WHAT NEEDS TO BE DONE
Show only those lines of the entries where the string "agent" is found.

SOURCE DATA
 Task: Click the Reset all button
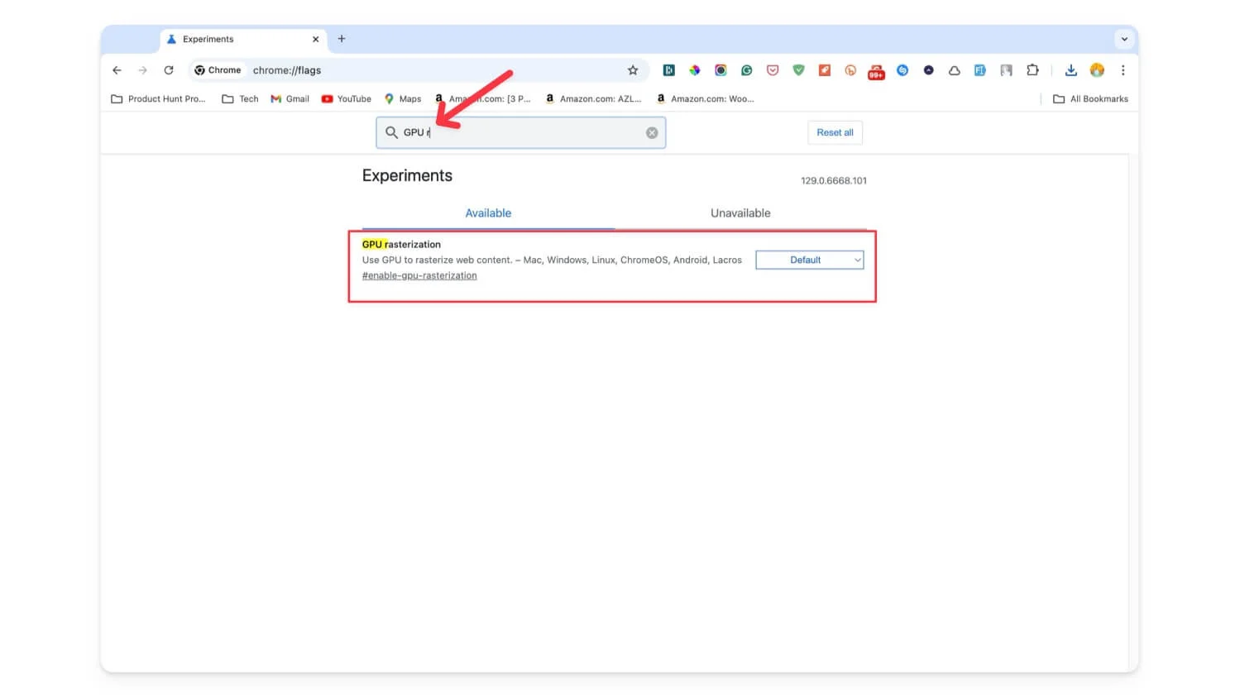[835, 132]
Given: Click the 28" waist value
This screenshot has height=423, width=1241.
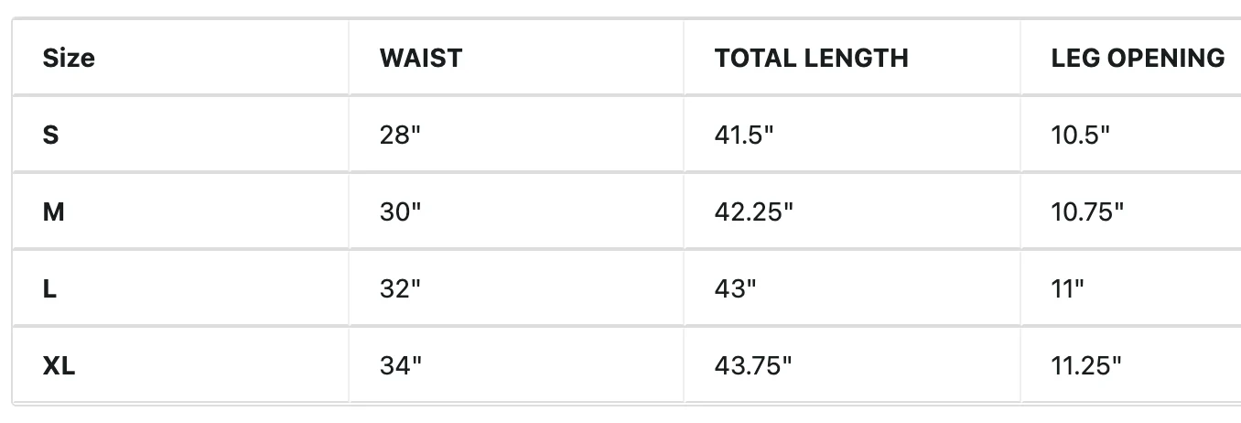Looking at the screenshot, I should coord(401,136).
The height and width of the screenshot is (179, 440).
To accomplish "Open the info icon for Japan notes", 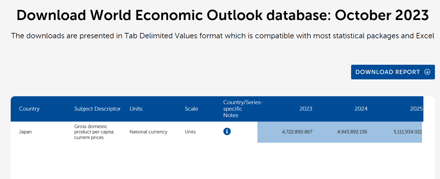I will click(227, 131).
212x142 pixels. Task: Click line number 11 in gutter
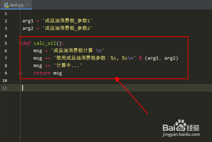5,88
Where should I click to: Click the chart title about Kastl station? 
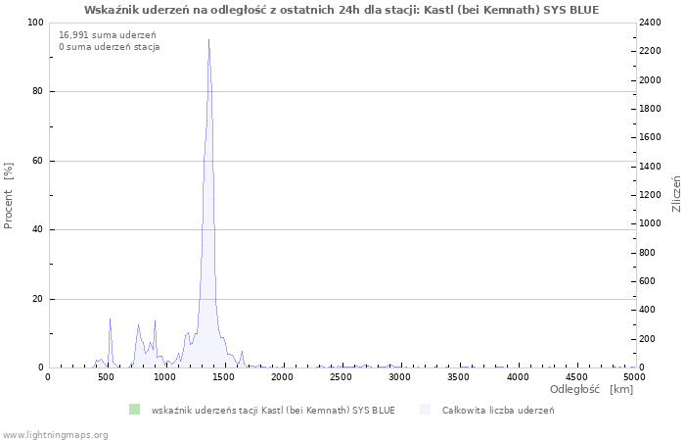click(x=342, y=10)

* * *

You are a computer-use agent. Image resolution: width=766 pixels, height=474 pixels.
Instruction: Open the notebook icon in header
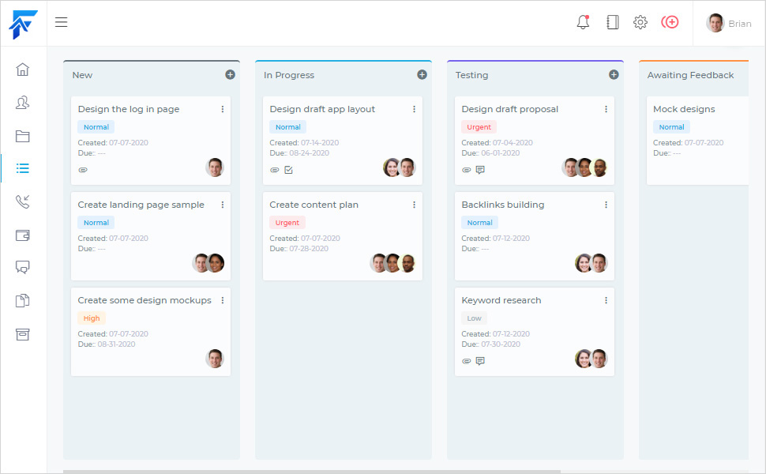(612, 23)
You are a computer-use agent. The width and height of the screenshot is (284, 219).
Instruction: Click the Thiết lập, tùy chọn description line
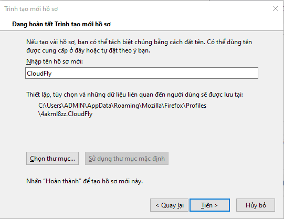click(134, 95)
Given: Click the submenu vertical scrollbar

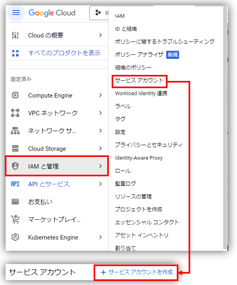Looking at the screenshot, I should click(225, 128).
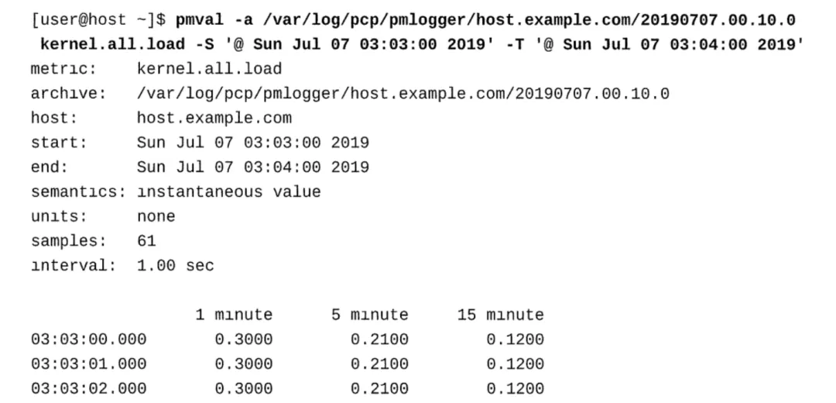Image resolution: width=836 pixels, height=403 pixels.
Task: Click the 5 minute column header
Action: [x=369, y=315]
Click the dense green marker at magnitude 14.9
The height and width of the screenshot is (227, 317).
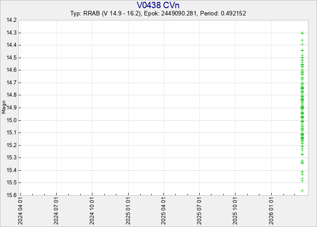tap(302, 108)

* * *

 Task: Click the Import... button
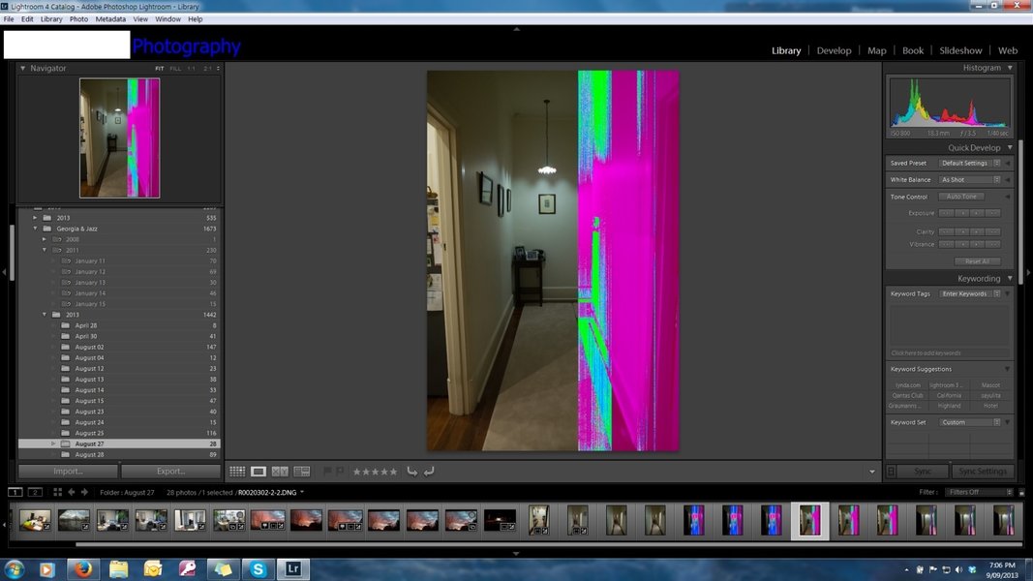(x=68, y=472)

PROBLEM SOLUTION
You are a computer-use agent. Image resolution: width=766 pixels, height=474 pixels.
You are a computer-use agent. The width and height of the screenshot is (284, 219).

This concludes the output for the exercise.